Comment by zenkey

Comment by zenkey 2 months ago

88 replies

I've been programming with Python for over 10 years now, and I use type hints whenever I can because of how many bugs they help catch. At this point, I'm beginning to form a rather radical view. As LLMs get smarter and vibe coding (or even more abstract ways of producing software) becomes normalized, we'll be less and less concerned about compatibility with existing codebases because new code will be cheaper, faster to produce, and more disposable. If progress continues at this pace, generating tests with near 100% coverage and fully rewriting libraries against those tests could be feasible within the next decade. Given that, I don't think backward compatibility should be the priority when it comes to language design and improvements. I'm personally ready to embrace a "Python 4" with a strict ownership model like Rust's (hopefully more flexible), fully typed, with the old baggage dropped and all the new bells and whistles. Static typing should also help LLMs produce more correct code and make iteration and refactoring easier.

_ZeD_ 2 months ago

You think of code as an asset, but you're wrong: code is a cost.

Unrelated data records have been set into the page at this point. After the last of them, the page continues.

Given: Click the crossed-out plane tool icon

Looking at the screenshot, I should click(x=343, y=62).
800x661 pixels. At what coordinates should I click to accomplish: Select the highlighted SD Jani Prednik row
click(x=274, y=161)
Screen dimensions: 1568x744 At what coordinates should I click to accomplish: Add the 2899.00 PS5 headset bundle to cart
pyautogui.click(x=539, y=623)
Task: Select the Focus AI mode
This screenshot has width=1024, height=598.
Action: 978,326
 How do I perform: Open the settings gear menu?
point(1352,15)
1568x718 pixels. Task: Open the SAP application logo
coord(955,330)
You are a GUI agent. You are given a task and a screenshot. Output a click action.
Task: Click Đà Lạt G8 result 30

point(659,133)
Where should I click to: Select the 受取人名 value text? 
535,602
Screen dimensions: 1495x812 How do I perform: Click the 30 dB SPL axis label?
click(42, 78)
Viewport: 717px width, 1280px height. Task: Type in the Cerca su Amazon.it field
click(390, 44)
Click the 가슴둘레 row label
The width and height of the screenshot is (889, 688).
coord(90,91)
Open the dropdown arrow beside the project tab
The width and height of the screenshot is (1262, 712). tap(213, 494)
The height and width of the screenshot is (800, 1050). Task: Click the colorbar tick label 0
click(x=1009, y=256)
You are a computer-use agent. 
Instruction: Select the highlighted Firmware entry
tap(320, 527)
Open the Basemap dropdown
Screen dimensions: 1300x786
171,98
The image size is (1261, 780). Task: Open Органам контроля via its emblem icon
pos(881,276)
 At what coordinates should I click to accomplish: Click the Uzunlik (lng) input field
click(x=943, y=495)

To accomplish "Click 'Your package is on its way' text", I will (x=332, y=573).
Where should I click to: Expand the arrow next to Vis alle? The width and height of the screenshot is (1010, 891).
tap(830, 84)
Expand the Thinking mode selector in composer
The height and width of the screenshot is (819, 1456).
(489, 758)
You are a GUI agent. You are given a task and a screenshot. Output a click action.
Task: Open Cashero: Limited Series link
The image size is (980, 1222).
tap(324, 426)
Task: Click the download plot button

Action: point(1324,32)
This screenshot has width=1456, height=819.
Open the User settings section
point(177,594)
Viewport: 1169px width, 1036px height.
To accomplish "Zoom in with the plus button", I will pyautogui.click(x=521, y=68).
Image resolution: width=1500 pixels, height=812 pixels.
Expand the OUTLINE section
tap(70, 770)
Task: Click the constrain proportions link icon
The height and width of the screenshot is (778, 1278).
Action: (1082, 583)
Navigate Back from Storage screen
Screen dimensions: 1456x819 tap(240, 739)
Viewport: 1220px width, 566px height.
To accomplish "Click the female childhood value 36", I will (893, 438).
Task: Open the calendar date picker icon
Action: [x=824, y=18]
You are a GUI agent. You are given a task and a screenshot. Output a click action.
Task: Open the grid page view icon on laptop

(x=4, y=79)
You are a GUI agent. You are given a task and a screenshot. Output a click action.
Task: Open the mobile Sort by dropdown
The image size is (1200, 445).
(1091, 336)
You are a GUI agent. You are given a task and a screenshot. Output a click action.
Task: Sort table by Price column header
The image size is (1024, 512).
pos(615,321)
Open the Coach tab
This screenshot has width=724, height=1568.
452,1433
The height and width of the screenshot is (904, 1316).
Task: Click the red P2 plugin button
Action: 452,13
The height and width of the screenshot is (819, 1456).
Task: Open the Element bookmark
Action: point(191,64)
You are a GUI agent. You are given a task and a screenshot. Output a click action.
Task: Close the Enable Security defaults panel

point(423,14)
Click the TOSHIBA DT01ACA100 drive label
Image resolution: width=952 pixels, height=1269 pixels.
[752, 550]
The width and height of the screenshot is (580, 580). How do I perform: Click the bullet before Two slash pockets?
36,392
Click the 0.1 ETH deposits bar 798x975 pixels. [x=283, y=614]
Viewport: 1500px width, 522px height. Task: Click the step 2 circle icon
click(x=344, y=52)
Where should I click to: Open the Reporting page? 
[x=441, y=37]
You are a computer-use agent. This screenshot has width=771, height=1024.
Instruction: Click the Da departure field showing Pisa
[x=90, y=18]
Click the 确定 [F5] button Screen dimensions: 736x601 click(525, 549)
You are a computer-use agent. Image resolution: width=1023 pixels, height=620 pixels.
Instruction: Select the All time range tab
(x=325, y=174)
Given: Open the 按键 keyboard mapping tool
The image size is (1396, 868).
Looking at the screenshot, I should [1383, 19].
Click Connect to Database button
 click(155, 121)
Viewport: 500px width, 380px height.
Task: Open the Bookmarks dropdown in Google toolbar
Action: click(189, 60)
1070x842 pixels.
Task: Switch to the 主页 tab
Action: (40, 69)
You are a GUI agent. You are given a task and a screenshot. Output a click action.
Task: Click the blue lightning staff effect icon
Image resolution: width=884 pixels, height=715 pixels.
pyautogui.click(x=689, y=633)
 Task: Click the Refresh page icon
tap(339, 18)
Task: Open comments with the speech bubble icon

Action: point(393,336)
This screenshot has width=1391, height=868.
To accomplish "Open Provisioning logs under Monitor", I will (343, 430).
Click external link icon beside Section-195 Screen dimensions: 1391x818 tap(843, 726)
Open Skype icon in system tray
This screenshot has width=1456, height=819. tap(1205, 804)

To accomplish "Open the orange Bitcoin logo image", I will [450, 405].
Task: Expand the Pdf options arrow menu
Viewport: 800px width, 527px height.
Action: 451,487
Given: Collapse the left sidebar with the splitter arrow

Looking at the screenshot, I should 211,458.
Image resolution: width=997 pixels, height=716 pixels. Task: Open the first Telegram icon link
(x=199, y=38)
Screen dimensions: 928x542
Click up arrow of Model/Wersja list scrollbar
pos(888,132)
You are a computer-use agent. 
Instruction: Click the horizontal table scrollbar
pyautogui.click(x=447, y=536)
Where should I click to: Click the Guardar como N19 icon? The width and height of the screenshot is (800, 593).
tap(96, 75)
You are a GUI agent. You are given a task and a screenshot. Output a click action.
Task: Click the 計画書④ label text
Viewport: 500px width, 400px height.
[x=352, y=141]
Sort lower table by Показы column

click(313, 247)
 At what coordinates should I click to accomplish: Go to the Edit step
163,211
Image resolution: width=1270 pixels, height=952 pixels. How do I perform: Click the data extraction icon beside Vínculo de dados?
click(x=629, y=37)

Feature is what you want, and performance, and correctness, and robustness; not code

Older code is tested code, that is known to work, with known limitations and known performances

  • shiandow 2 months ago

    A corollary is that if at all possible try to solve problems without code or, failing that, with less code.

    • Beltiras 2 months ago

      Given that you want to solve problems with a computer, what is the alternative to code?

      • brookst 2 months ago

        Why do you want to use a computer? When I hang pictures I have never once thought “I want to use a hammer”

      • shiandow 2 months ago

        That is almost never truly a given. And even if it is, how you use the computer can be more important than the code.

        And if you already have some code, simplifying it is also an option.

      • codr7 2 months ago

        Restating the context as one where the problem doesn't exist.

        Any fool can write code.

      • ModernMech 2 months ago

        If there isn't one, then as little code as possible.

  • abirch 2 months ago

    I agree, older code is evidence of survivorship bias. We don't see all of the code that was written with the older code that was removed or replaced (without a code repository).

anon-3988 2 months ago

> I'm personally ready to embrace a "Python 4" with a strict ownership model like Rust's (hopefully more flexible), fully typed, with the old baggage dropped and all the new bells and whistles. Static typing should also help LLMs produce more correct code and make iteration and refactoring easier.

So...a new language? I get it except for borrow checking, just make it GC'ed.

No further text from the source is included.